Work order: Pictures stay out of the copy. Retype exactly the lines below from the one with "Task: Select the Copy link text label" through the one with "At what coordinates".
-- Given records follows --
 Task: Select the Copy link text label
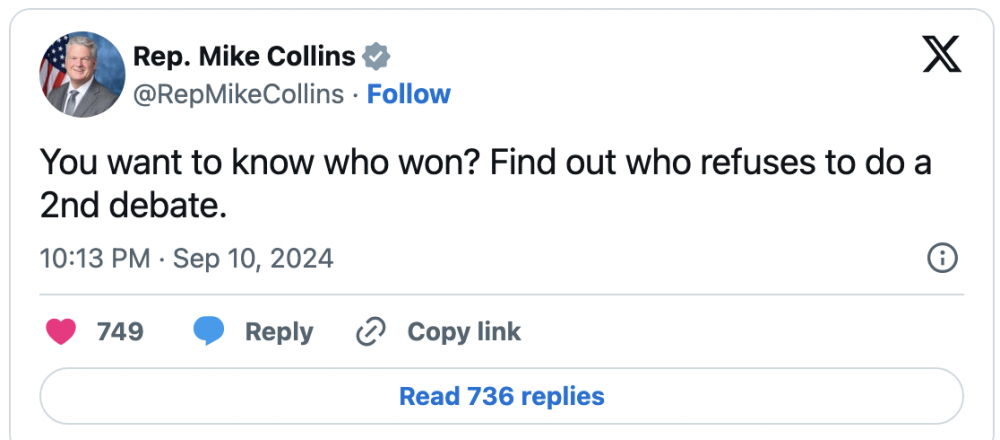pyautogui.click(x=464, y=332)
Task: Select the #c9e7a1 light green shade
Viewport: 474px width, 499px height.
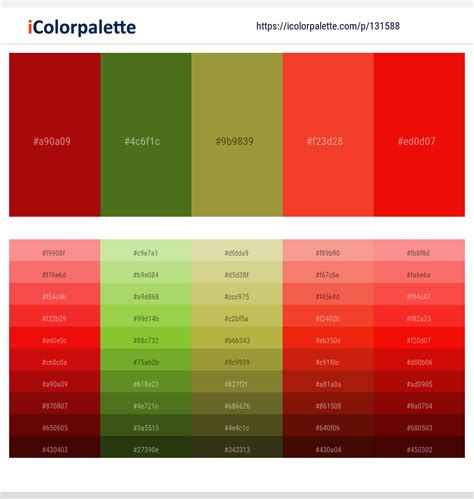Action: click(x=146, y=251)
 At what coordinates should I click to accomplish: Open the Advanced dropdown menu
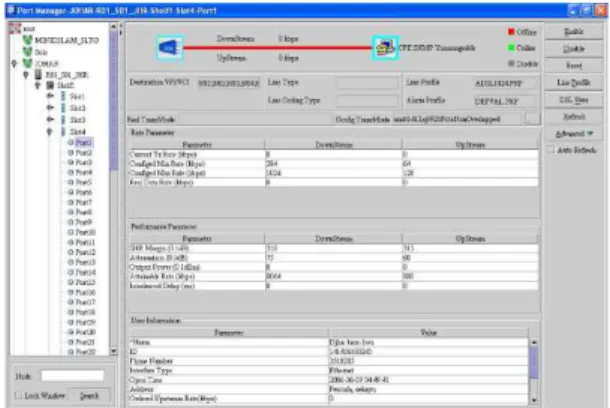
-- Given records concluded --
-- Given records follows --
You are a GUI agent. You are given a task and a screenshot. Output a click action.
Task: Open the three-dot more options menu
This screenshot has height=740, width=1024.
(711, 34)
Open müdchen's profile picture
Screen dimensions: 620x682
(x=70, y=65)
-- Given records concluded --
-- Given records follows --
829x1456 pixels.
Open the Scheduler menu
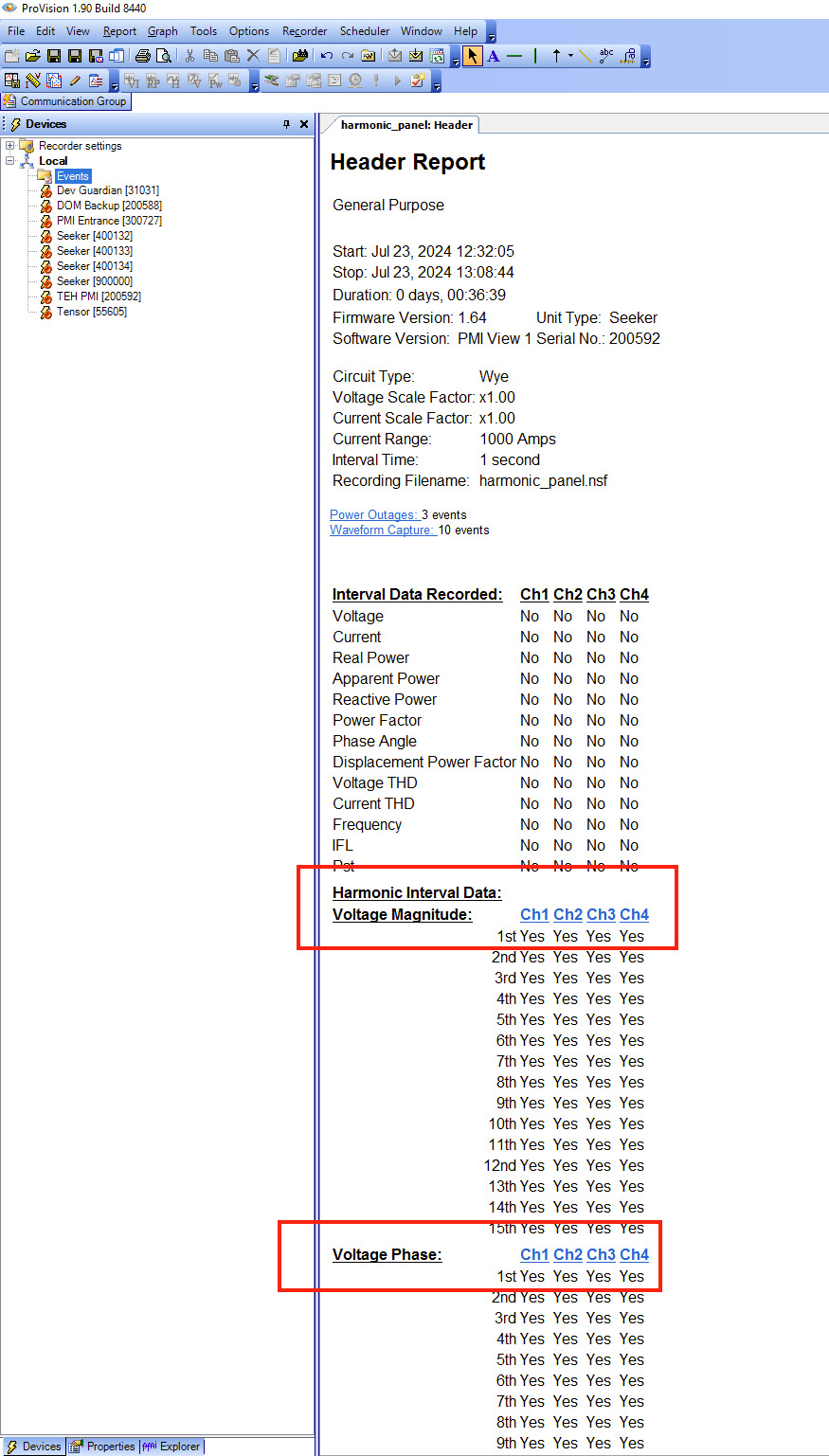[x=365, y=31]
-- Given records concluded --
Result of this exercise:
 Task: Select the Copy link text label
pyautogui.click(x=464, y=332)
Task: Select the #c9e7a1 light green shade
Viewport: 474px width, 499px height.
Action: click(x=146, y=251)
 At what coordinates should I click to accomplish: Open the Advanced dropdown menu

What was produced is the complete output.